Some of the most interesting insights in The Civil War as a Theological Crisis come from Noll’s brief survey of the views of European Christians regarding the American conflict. Although European Christians were just as likely to discern God’s intentions in the struggle, almost none linked the defense of American slavery with the defense of scriptural authority. Noll attributes the difference to the greater weight that “history, tradition, and respect for formal learning” carried in Europe, as opposed to the United States, where the “interpretive will of the people” reigned without challenge. European observers also saw clearly much that was invisible to American believers, in particular the degree to which material interests, republican assumptions, and racial attitudes were shaping the Christians, North and South. Above all, they were willing to question whether the combination of individualism and a lack of centralized religious authority—the democratic and voluntary features of American Christianity that had contributed so much to its dynamic growth—might also be primarily responsible for the civil strife that had divided the country. “It was a point to ponder,” Noll remarks.
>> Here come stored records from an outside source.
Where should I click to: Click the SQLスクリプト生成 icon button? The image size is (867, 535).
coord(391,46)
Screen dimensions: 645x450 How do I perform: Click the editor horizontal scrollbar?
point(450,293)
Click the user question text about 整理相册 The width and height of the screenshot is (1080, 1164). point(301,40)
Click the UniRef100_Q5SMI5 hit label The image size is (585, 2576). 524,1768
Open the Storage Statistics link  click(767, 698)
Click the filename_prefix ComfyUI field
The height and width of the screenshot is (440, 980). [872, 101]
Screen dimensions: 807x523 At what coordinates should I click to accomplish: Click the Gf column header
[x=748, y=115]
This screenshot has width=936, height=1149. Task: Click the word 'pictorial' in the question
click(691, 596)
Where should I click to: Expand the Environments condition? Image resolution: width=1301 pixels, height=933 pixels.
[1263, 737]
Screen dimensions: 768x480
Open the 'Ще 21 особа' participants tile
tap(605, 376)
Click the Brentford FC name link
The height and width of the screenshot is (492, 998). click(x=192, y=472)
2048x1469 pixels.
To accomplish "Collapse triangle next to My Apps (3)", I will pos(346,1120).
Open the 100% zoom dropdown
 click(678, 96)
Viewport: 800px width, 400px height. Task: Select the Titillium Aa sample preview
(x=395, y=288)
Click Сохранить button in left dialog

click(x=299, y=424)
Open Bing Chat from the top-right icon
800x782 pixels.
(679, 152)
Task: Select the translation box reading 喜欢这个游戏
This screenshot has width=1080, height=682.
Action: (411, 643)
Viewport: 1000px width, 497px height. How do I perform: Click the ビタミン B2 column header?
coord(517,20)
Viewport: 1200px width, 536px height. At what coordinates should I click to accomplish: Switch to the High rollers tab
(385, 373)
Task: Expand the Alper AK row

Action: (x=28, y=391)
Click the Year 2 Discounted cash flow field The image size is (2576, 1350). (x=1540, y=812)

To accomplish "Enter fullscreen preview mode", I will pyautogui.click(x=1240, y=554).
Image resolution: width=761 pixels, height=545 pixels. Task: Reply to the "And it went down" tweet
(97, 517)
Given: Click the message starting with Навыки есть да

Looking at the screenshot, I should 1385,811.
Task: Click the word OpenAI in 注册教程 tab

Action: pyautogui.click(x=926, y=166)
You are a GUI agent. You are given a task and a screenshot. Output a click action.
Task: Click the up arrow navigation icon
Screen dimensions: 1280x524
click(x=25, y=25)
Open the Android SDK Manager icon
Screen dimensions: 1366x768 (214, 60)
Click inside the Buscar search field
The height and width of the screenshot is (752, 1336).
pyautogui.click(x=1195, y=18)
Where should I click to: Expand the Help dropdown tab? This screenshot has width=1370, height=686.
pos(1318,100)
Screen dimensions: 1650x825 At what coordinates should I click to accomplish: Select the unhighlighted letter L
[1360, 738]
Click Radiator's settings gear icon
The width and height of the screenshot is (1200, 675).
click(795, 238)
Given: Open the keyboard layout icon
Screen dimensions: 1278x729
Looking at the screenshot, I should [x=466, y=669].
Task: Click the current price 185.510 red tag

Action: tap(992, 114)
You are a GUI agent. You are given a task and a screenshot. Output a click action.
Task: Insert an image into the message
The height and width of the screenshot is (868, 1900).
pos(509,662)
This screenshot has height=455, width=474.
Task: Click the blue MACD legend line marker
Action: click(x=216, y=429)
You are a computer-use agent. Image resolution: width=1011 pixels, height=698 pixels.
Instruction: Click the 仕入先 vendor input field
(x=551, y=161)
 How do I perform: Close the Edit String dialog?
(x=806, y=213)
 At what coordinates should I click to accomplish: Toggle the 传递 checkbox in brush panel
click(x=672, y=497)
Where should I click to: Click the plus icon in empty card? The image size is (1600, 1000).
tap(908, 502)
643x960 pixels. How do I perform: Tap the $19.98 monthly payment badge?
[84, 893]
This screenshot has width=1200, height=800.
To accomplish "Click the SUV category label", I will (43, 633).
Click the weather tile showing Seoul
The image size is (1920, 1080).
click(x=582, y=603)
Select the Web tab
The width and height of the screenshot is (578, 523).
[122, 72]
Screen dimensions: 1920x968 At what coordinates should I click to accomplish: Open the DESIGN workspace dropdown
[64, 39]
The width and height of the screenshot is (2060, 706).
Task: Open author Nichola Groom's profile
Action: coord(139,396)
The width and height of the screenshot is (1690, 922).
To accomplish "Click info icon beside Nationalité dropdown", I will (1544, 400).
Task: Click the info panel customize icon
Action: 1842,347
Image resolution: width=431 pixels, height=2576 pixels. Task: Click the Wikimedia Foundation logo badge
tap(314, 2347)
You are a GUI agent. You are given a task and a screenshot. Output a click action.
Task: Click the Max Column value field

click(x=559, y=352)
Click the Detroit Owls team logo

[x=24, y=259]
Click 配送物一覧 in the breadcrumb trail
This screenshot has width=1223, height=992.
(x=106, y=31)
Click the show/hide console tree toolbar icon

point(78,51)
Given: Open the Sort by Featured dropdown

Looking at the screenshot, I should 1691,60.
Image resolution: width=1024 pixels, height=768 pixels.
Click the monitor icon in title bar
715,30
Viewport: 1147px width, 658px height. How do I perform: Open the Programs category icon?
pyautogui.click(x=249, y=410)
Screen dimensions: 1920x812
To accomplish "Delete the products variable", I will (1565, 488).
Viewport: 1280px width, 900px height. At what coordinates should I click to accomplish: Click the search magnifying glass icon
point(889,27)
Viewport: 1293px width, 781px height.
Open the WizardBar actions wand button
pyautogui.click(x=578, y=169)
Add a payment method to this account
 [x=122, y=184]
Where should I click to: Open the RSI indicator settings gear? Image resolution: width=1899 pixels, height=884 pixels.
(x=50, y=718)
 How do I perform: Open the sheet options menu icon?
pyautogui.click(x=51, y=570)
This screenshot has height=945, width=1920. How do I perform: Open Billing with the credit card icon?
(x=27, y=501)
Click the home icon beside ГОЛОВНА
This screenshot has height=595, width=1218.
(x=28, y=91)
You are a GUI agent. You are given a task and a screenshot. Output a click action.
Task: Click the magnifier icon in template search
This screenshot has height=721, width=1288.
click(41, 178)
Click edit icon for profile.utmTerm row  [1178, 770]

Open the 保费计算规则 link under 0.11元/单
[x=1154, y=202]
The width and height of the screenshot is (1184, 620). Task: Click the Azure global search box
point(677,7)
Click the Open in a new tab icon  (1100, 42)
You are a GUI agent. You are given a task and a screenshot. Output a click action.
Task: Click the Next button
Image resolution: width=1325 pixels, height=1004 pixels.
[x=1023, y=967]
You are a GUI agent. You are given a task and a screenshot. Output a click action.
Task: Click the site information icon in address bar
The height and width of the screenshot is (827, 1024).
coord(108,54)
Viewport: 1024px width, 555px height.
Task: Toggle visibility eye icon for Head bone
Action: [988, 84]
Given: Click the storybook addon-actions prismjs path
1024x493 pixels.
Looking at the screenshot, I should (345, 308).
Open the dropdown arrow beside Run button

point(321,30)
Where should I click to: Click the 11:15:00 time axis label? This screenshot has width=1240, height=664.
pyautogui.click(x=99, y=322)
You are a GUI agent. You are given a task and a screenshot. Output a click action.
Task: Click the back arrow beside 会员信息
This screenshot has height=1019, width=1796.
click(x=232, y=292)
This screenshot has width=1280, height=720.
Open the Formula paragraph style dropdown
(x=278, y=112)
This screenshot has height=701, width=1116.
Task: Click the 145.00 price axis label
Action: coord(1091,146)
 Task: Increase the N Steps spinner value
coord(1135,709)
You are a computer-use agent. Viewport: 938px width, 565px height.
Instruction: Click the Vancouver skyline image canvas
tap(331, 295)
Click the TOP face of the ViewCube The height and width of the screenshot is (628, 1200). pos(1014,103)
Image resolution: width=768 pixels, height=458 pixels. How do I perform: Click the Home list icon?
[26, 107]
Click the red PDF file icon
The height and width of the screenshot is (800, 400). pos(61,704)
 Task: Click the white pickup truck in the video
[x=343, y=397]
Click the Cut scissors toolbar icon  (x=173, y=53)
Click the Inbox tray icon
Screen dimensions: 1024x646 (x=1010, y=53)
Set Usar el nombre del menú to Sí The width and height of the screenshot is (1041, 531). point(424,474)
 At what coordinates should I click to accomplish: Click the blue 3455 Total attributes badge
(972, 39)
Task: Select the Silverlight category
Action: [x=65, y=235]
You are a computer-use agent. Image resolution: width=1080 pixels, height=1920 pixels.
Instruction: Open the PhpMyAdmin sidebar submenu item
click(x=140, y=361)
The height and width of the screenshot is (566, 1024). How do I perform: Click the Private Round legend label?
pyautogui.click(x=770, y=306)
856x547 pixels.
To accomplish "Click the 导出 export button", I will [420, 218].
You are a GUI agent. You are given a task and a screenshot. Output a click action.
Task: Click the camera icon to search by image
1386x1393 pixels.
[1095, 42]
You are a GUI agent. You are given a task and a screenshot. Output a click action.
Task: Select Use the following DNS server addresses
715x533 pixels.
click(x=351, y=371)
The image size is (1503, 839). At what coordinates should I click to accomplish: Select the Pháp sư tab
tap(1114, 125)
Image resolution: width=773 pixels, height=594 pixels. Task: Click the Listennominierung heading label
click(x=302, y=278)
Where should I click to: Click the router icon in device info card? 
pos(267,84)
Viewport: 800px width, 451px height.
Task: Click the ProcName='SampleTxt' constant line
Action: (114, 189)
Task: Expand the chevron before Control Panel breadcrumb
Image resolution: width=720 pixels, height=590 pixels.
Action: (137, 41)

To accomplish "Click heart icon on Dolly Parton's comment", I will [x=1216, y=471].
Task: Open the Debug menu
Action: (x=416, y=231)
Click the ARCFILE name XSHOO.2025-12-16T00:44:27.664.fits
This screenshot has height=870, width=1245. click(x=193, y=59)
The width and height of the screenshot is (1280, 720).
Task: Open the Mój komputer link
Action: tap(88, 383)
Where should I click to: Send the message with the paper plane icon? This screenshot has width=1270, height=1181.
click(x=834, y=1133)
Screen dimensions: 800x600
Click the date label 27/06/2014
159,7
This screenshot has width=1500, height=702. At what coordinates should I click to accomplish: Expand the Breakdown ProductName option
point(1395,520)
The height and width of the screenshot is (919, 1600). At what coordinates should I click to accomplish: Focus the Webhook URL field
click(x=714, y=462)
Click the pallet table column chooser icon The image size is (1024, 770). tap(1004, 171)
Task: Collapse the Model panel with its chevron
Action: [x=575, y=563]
This slim book raises momentous questions for the history of American Christianity while offering, in the process, intriguing insights into an understudied aspect of our nation’s greatest civil ordeal. As such it deserves a wide audience, not only among scholars but, more important, among Christians outside the academy. It will be more accessible to the former. Published by a university press, derived from lectures originally delivered to an academic audience, this is a book that will communicate best with specialists. Church historians will be interested in Noll’s characterization of the Civil War as a turning point in American theology, while Civil War historians will be enlightened by his explication of the conflict’s understudied theological dimension. The latter may question whether he has really demonstrated the centrality of theological debate to the sectional crisis, given that Noll focuses primarily on a small number of prominent theologians and religious leaders, and both groups of specialists may wish that the author had offered more evidence of how élite theology translated into popular religious attitudes.
Of greater significance to the lay reader should be the implications of Noll’s analysis for contemporary Christianity. Although Noll never overtly moralizes, there is a sense in which his entire book is a cautionary tale. The Civil War as a Theological Crisis reminds us of how easily cultural conventions can shape definitions of “orthodoxy.” It warns us that an aversion to complexity is not the same thing as a commitment to scriptural authority. And it demonstrates, powerfully and all too pertinently to the present moment, the consequences that follow when Christians in a society given to the “voluntary and democratic appropriation of Scripture” come to disagree passionately about what Scripture actually teaches.
Robert Tracy McKenzie is Logan Family Professor of American History at the University of Washington. He is the author most recently of Lincolnites and Rebels: A Divided Town in the American Civil War (Oxford Univ. Press).